• What you should do: Some lines in the records below may hold the word "user"; give the number of those lines and nothing else.
*** Data records Section Begins ***
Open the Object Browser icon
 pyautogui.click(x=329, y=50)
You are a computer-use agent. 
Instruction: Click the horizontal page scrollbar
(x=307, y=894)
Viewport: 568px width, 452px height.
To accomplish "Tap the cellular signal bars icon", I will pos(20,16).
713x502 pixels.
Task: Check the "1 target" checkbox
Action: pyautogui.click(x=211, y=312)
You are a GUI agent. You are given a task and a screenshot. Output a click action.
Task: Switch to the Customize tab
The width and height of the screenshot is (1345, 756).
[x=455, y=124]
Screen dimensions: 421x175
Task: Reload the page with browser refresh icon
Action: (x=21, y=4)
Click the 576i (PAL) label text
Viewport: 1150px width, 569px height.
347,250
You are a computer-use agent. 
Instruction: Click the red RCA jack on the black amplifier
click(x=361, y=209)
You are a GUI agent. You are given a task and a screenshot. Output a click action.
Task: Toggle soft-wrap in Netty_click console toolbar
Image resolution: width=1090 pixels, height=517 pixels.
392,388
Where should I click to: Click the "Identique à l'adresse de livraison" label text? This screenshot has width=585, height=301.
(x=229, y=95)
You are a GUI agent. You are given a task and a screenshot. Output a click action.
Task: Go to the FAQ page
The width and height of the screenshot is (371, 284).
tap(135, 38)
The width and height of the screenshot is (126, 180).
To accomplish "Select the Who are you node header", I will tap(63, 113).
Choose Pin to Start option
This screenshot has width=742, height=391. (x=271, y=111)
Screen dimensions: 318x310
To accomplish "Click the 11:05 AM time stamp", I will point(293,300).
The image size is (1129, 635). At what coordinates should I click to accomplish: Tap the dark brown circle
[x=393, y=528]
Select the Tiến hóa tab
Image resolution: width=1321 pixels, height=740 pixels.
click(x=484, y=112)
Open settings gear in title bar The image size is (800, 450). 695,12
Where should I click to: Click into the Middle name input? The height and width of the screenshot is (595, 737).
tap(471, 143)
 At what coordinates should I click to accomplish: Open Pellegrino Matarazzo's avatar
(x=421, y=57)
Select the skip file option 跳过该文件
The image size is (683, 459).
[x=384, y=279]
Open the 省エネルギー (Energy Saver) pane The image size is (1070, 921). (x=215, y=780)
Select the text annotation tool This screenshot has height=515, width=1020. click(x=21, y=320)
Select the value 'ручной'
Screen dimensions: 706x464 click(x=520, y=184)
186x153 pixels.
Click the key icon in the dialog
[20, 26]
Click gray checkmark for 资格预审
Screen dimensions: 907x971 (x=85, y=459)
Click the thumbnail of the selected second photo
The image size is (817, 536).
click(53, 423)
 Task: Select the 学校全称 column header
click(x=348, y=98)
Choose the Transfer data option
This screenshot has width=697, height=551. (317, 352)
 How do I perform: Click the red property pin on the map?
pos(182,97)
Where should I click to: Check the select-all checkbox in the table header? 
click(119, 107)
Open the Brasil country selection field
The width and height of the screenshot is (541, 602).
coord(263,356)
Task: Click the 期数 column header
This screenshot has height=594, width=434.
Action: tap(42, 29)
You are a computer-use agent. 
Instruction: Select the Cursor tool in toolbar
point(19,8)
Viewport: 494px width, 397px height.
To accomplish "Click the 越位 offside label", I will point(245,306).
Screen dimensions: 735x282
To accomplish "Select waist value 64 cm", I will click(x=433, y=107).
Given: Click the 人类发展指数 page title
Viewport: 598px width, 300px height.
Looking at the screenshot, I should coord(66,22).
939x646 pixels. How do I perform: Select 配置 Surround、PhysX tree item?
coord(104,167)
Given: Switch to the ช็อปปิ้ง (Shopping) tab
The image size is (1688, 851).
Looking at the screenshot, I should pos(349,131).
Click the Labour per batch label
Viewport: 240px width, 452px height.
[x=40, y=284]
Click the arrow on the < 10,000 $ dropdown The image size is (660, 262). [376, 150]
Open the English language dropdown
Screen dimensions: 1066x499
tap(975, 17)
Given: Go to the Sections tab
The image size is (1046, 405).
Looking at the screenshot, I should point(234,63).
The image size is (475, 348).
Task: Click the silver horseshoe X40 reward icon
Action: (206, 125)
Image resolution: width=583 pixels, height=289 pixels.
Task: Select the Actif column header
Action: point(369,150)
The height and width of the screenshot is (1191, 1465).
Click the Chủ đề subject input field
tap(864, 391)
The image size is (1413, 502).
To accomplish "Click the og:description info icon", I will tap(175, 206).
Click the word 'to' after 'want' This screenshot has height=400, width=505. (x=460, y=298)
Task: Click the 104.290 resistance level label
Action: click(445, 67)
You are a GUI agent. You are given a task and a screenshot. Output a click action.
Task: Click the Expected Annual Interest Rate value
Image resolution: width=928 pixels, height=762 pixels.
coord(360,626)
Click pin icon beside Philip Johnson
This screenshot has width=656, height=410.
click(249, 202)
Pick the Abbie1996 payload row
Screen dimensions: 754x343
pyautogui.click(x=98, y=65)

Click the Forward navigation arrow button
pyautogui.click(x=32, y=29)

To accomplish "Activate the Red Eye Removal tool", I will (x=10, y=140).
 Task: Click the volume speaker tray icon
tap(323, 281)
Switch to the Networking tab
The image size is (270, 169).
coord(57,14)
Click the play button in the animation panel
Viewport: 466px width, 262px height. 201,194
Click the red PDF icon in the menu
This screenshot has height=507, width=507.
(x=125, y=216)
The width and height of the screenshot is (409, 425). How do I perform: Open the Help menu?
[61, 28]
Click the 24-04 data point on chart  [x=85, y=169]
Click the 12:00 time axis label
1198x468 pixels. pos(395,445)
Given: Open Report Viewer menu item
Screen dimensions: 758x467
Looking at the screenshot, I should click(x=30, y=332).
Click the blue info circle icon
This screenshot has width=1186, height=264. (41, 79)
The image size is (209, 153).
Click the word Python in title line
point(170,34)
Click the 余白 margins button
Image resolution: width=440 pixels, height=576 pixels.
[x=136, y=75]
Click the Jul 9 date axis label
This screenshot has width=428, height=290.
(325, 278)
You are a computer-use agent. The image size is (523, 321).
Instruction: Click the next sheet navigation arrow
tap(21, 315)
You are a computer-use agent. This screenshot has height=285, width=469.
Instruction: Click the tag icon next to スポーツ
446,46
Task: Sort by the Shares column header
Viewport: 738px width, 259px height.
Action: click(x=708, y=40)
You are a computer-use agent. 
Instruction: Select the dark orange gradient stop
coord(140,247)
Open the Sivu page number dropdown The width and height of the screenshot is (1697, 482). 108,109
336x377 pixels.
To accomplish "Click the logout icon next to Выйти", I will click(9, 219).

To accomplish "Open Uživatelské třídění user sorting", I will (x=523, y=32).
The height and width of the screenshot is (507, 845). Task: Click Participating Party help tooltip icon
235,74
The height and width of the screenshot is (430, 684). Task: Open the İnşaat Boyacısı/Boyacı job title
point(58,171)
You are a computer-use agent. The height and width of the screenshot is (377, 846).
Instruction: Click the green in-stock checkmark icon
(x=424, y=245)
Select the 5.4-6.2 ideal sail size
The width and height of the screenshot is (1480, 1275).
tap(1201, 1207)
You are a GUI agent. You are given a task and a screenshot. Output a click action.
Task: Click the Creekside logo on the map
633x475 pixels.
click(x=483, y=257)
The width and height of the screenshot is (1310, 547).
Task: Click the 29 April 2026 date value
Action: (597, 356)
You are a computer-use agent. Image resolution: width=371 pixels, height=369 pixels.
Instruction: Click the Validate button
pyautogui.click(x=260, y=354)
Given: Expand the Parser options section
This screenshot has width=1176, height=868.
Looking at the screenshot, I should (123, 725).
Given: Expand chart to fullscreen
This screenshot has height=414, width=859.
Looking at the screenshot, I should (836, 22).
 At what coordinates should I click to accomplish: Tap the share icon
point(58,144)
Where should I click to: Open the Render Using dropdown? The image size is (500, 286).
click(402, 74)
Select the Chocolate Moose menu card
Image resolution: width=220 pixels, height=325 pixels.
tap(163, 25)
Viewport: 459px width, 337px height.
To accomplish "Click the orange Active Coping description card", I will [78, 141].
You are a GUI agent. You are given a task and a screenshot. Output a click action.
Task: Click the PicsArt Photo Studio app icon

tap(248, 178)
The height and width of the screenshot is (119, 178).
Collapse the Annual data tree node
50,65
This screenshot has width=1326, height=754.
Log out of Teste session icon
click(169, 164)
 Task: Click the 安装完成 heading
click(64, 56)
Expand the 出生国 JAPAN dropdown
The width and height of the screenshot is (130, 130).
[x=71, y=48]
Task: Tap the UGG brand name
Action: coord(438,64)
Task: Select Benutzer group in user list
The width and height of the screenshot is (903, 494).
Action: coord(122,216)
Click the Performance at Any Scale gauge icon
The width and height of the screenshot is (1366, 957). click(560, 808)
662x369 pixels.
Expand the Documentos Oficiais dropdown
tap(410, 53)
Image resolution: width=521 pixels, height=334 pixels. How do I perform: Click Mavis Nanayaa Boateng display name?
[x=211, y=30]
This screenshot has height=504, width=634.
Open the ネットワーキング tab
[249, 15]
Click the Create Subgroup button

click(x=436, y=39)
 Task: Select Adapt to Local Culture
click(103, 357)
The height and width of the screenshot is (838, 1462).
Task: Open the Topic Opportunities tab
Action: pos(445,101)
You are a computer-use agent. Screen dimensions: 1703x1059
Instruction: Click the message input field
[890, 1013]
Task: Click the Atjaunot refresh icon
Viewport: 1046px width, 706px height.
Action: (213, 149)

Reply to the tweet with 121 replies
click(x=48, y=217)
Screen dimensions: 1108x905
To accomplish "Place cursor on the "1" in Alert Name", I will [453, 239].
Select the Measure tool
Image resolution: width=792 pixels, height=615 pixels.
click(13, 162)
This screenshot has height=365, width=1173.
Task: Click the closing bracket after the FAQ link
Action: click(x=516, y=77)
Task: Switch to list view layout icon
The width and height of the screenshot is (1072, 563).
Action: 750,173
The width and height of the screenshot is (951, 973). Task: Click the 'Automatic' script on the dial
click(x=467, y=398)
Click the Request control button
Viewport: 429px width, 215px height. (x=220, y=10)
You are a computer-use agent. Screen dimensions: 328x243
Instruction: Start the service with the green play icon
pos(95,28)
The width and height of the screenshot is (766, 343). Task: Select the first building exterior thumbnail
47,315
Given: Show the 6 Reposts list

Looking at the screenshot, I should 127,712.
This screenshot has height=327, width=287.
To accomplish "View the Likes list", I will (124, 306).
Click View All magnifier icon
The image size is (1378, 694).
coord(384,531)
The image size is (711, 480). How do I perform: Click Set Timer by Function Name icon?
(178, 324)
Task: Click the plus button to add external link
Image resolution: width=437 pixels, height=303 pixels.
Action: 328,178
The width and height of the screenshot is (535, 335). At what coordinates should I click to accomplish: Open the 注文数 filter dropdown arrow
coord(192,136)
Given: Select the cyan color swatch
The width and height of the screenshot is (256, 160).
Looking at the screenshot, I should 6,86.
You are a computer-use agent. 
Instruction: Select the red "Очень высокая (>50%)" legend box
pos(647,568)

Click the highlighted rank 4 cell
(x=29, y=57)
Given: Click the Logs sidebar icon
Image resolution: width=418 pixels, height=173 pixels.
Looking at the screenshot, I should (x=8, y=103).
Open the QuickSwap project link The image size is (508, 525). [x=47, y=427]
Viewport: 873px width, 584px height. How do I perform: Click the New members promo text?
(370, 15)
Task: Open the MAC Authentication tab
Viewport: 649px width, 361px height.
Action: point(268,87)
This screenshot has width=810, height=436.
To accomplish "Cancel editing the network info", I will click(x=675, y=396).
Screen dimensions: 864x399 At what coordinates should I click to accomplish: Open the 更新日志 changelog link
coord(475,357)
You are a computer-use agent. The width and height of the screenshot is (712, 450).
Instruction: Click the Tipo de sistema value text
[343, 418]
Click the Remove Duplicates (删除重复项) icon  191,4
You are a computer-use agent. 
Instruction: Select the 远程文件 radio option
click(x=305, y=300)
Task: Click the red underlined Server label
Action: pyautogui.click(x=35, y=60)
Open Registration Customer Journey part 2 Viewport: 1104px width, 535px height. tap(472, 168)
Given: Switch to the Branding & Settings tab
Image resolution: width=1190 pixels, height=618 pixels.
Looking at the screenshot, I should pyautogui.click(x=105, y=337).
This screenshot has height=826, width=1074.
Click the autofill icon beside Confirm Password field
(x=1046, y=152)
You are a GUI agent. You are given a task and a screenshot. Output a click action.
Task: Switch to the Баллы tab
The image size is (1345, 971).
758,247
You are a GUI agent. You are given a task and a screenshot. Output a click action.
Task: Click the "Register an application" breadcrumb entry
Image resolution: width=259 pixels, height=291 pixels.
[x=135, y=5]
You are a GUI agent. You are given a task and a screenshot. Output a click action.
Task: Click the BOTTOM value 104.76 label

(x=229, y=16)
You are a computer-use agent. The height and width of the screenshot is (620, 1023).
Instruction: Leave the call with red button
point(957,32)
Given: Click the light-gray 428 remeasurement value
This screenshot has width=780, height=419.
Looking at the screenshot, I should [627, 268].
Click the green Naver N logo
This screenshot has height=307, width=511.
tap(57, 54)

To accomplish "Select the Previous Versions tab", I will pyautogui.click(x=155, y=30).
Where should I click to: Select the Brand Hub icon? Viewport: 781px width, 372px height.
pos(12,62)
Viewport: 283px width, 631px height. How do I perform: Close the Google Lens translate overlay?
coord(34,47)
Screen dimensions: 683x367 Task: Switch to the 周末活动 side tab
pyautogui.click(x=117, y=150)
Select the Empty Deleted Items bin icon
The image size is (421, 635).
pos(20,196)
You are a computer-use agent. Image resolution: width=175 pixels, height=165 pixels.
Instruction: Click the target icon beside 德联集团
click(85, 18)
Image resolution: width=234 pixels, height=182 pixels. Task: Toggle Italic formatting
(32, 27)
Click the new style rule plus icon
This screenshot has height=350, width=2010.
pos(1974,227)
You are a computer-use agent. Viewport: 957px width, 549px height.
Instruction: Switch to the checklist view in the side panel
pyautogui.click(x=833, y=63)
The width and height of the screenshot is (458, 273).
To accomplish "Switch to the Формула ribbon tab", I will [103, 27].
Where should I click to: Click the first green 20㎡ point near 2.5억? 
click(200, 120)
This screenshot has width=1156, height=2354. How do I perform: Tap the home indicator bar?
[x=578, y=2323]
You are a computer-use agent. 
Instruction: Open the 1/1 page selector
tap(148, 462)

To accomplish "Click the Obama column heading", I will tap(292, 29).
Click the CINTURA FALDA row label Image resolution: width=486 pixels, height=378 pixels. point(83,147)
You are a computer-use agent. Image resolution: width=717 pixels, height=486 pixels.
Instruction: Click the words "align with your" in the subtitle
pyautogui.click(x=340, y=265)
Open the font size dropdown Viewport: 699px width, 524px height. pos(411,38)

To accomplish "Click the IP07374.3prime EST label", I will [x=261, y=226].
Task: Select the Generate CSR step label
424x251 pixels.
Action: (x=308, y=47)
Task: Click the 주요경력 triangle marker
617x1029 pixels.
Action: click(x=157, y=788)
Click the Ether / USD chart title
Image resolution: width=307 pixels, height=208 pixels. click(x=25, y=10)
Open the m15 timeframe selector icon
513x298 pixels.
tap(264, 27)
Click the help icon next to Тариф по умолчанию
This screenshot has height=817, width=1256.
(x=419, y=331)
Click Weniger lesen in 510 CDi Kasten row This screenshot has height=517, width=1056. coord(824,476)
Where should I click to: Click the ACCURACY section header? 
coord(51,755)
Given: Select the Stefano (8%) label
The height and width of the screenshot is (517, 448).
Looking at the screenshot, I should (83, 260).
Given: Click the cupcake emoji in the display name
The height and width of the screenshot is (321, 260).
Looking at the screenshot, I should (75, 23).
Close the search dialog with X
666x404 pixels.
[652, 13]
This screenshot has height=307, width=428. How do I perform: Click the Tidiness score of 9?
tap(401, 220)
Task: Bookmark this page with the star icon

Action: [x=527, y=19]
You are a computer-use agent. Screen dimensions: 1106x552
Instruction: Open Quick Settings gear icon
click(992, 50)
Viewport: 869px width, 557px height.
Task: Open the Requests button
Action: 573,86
*** Data records Section Ends ***
• Exercise result: 2